Osmanlı siyaset literatüründe millet kelimesi bugün bizim ümmet dediğimiz şeyi karşılıyordu. Millet kavramının bugünkü anlamını karşılayan kelime ise cins veya cinsiyetti. Mehmet Emin Yurdakul’un okul kitaplarında okutulduğu için hepimizin bildiği şiirindeki “Ben bir Türküm; dinim, cinsim uludur” mısraında geçen “cins”millet-milliyet anlamındadır. Dönemin Osmanlı metinlerinde “cinslerin birliği” gibi terkiplere rastlarsanız bunun da imparatorluğu oluşturan farklı milletleri ifade ettiğini bilin.

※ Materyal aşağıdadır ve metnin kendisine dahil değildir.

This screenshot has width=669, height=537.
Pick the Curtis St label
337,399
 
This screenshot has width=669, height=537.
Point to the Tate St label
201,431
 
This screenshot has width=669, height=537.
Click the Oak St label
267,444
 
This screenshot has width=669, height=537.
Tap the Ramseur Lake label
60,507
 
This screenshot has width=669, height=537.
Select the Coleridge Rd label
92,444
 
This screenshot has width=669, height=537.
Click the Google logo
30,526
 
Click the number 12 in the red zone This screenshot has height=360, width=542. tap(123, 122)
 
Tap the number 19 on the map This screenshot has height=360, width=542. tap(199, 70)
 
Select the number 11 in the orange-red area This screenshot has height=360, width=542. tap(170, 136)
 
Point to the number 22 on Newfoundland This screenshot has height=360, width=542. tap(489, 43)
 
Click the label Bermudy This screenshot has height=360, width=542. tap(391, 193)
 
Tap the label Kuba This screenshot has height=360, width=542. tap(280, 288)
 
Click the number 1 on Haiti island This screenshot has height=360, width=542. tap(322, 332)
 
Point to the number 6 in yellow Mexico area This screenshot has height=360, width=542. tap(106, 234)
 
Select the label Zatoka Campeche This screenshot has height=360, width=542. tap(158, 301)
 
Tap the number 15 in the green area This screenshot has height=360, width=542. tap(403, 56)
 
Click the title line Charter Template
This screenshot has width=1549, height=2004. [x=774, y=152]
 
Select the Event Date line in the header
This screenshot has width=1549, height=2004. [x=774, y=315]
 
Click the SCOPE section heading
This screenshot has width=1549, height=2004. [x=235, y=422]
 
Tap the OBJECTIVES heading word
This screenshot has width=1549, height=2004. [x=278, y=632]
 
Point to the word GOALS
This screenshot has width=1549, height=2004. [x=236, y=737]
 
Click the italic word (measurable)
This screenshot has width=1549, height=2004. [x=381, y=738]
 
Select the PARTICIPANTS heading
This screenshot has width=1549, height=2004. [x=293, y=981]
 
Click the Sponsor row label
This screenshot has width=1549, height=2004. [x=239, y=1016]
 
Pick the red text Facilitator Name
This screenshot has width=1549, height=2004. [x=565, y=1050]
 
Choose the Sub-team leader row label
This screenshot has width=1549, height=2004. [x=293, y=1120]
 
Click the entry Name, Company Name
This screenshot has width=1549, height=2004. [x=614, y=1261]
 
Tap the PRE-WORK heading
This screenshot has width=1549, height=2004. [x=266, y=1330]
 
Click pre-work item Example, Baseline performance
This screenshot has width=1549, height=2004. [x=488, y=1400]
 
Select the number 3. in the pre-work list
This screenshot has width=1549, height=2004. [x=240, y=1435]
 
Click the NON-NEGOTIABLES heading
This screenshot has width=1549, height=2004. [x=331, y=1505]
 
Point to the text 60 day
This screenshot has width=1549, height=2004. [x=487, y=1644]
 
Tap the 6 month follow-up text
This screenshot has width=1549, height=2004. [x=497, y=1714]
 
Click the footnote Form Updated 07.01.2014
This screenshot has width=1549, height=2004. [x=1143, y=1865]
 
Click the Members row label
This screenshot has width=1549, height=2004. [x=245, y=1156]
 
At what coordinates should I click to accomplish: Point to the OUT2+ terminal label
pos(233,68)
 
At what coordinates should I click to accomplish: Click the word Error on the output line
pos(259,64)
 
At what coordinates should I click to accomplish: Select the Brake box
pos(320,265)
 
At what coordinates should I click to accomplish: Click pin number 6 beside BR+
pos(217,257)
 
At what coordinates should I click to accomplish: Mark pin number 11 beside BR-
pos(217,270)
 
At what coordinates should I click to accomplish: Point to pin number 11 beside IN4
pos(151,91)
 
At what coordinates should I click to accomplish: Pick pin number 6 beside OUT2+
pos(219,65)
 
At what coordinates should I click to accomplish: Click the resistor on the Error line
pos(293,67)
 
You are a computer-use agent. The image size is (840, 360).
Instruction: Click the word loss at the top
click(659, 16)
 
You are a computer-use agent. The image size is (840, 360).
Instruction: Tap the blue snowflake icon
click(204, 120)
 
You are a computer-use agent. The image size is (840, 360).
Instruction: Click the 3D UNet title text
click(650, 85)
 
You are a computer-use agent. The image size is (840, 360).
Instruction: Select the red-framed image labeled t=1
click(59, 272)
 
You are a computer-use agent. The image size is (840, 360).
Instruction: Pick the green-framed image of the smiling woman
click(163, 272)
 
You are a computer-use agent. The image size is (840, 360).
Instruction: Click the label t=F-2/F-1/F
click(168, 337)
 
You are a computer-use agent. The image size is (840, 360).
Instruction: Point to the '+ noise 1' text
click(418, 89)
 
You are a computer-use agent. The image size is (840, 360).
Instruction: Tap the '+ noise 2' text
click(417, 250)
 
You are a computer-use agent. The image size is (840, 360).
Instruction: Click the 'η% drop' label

Şunu da bilin ki “cinslerin birliği” kavramı esas olarak Tanzimat döneminin yaklaşımını anlatır. (Bu tamlama aslında İkinci Meşrutiyet döneminin sloganı olacak “İttihad-ı Anasır” teriminin de eş anlamlısıdır. Ancak içeriklerinde ciddi farklılıklar vardır.)
Tanzimat Fermanı’ndaki “bilâ tefrik-i cins-ü mezhep” ifadesi, “din ve milliyet ayırmaksızın” demektir. Ki Osmanlı’nın kadim “milletler sistemi”nden vazgeçildiğinin ilanıdır. Çünkü -her ne kadar cins tefrikini reddetse de- temelde“mezhep” tefrikine dayanan kadim “milletler sistemi”ne göre Osmanlı uyruğu olan vatandaşlar (daha doğrusu “kullar”) dinî aidiyetleri itibarıyla İslam milleti, Yahudi milleti, Ortodoks milleti… vs diye tasnif edilen toplulukların mensubu sayılıyorlardı.
***
Tanzimat kadroları ülkenin modernleşmesi amacı doğrultusunda yapılması gereken işlerin başında Fransız modeline uygun bir vatandaşlık düzenine geçilmesini görüyorlardı. Zaten Batılı müttefiklerimiz de bunu kabul ettirmek için bize baskı yapmaktan geri durmuyorlardı. Bunun için kadim milletler sistemi terk edildi; dini ve milliyeti ne olursa olsun devletin bütün tebaası eşit vatandaşlar olarak ilan edildi. Ancak eşitlik ilan edince eşitlik gerçekleşmiyor her zaman. Sosyolojik şartlar değişmeden sosyal düzen de talimatla değişmiyor. Bu yüzden o dönemde halkın Tanzimat Fermanı’nın getirdiklerini “artık gâvura gâvur demek yasak” diye sarkastik bir ifadeyle özetleyişi anlamsız değil. Nitekim Yeni Osmanlılar diye anılan aydınlar grubu da toplum hayatındaki İslami geleneklerin yerine Batı normlarını ikame etmeye çalışan Tanzimatçıların “Batılılaşma”anlayışındaki bu “üstyapı devrimciliğine” itiraz ediyorlardı.